Diğer ele almak istediğim bir yaklaşım da Demir Küçükaydın’a ait. Küçükaydın “Programıyla kimsenin cinsel tercihinden dolayı bir baskıya uğramayacağı bir hedef; böyle bir hareket yaratabilmek için, pek ala taktik ve örgüt düzeyinde o baskıya uğrayanların sorunları pek öne çıkarılmayabilir; onlardan uzak kalmak gerekebilir.” diyerek aslında LGBTİ bireylerin mücadelesinin bu dönemde pek de öne çıkarılmaması gerektiğini ‘salık veriyor.’ Bu yaklaşım bana üyesi olduğum Eğitim-Sen 3 Nolu şubede LGBTİ komisyonunun çalışmalarından rahatsız olan erkek arkadaşların durumunu çağrıştırdı. Bu arkadaşlar LGBTİ komisyonunun çok gündem olduğunu, bu durumun üyeler arasında sıkıntı yaratabileceğini söylüyorlardı.
Aslında mesele sendikamızın başka gündemlerle ilgili yeterli çalışma yapmaması iken mesele böyle tartışılıyordu. Bu yaklaşımın erkek egemen, homofobik zihniyetten beslendiğini herhalde ifade etmeye bile gerek yok. Ayrıca ilkesel meselelerin güncel politikaya kurban edilemeyeceğini hatırlatmak isterim. Yıllardır Kürt meselesine bakışımız nedeniyle örgütlenmede yaşadığımız sıkıntılara rağmen bu meselenin önümüze koyduğu görevlerden bir an olsun geri durmadık, kimilerinin sınıfı ve Alevileri örgütlerken Kürt meselesinden daha az bahsetmemizin işlerimizi kolaylaştıracağına dair akıl vermelerine rağmen…

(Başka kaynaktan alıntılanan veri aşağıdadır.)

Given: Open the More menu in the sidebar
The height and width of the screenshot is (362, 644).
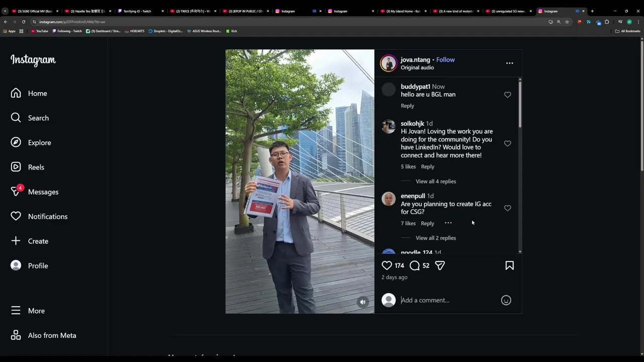Looking at the screenshot, I should point(28,311).
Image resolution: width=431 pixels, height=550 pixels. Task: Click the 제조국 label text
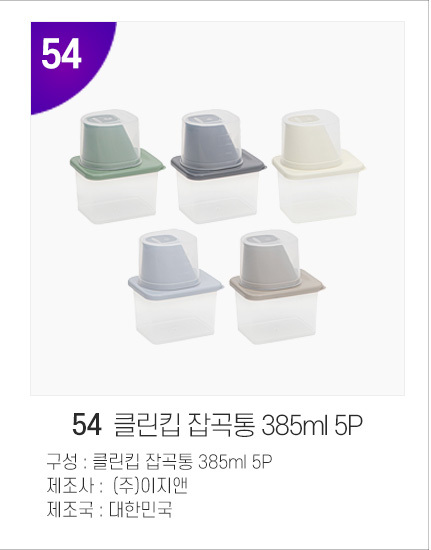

HDP’nin meselesi toplumun tüm ezilen kesimlerini kapsayan programını pratikte hayata geçirmek, bu kesimleri örgütlemektir. Yoksa LGBTİ bireylerin HDP’deki varlığı ve kendilerini ifade şekilleri değil.Ayrımcı, ırkçı, cinsiyetçi, egemen tüm zihniyetler, mücadele içinde ezilen kesimlerin birbiriyle teması, acısını ve öfkesini paylaşmasıyla mahkum edilebilir. “Şu kesim bu zaman sussun, kendini şöyle ifade etmesin” yaklaşımı egemen zihniyetin etkisi altındadır. Toplumsal mücadele ezilen farklı kesimlerin birbirleriyle de mücadelesidir aslında. Egemen zihniyetin etkilerine karşı ideolojik, politik mücadele ötelenemez.
Kadınlar erkek cinayetine kurban gittiğinde ne kadar canımız yanıyor ve öfkeleniyorsak LGBTİ bir birey katledildiğinde de aynı oranda acı ve öfke duyuyoruz. Şengal’de kadın, çocuk, yaşlı demeden bir halk katledildiğinde nasıl öfkeleniyorsak, işçiler iş cinayetine kurban gittiğinde de aynı öfke ve acıyı hissediyoruz. Yıllardır nasıl “Kürdistan’a Özgürlük” dediysek Erdoğan “affedersiniz Ermeni dediler” dediğinde de “hepimiz Ermeniyiz” dedik. İşte bu yüzden HDP’deyiz ve ezilen tüm kesimlerin umudunu büyütmek için çabalıyoruz.